Biomass Prediction with 3D Point Clouds from LiDAR
Liyuan Pan, Liu Liu, Anthony G. Condon, Gonzalo M. Estavillo, Robert A. Coe, Geoff Bull, Eric A. Stone, Lars Petersson, Vivien Rolland
Abstract
With population growth and a shrinking rural workforce, agricultural technologies have become increasingly important. Above-ground biomass (AGB) is a key trait relevant to breeding, agronomy and crop physiology field experiments. However, measuring the biomass of a cereal plot requires cutting, drying and weighing processes, which are laborious, expensive and destructive tasks. This paper proposes a non-destructive and high-throughput method to predict biomass from field samples based on Light Detection and Ranging (LiDAR).

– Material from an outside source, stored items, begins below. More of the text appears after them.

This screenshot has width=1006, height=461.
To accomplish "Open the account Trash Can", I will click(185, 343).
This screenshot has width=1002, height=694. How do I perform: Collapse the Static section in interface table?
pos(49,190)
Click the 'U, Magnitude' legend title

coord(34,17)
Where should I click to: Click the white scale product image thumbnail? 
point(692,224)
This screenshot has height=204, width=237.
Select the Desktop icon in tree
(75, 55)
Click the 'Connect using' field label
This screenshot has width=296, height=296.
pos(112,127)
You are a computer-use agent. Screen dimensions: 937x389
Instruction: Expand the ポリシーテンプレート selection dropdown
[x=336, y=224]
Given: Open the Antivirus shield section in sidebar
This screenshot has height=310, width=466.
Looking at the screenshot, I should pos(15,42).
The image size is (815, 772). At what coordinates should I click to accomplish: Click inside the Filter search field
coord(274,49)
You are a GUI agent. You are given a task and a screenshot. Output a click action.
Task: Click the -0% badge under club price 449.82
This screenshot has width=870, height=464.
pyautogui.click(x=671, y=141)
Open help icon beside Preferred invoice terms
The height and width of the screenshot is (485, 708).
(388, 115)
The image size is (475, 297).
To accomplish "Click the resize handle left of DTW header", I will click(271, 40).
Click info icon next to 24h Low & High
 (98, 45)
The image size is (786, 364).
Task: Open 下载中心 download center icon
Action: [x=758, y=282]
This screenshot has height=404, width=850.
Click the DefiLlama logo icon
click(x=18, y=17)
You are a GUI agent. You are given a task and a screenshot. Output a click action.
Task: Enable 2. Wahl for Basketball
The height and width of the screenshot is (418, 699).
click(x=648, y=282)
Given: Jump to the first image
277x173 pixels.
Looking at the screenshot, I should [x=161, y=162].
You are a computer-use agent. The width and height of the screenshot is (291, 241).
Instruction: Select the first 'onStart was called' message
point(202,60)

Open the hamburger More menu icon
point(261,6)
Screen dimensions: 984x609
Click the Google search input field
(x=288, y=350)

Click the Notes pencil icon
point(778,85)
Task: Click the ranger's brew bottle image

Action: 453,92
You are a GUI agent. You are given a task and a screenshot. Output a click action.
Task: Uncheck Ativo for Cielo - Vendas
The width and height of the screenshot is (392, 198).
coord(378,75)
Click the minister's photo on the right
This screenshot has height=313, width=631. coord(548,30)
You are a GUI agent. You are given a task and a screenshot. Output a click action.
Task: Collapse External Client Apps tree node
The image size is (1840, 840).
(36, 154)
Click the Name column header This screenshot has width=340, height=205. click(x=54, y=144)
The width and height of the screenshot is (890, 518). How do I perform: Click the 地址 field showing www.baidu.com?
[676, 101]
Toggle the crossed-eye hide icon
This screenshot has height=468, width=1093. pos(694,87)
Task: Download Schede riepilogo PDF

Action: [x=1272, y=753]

Unlike previous methods that are based on the density of a point cloud or plant height, our biomass prediction network (BioNet) additionally considers plant structure. Our BioNet contains three modules: 1) a completion module to predict missing points due to canopy occlusion; 2) a regularization module to regularize the neural representation of the whole plot; and 3) a projection module to learn the salient structures from a bird’s eye view of the point cloud. An attention-based fusion block is used to achieve final biomass predictions. In addition, the complete dataset, including hand-measured biomass and LiDAR data, is made available to the community. Experiments show that our BioNet achieves ≈ 33% improvement over current state-of-the-art methods.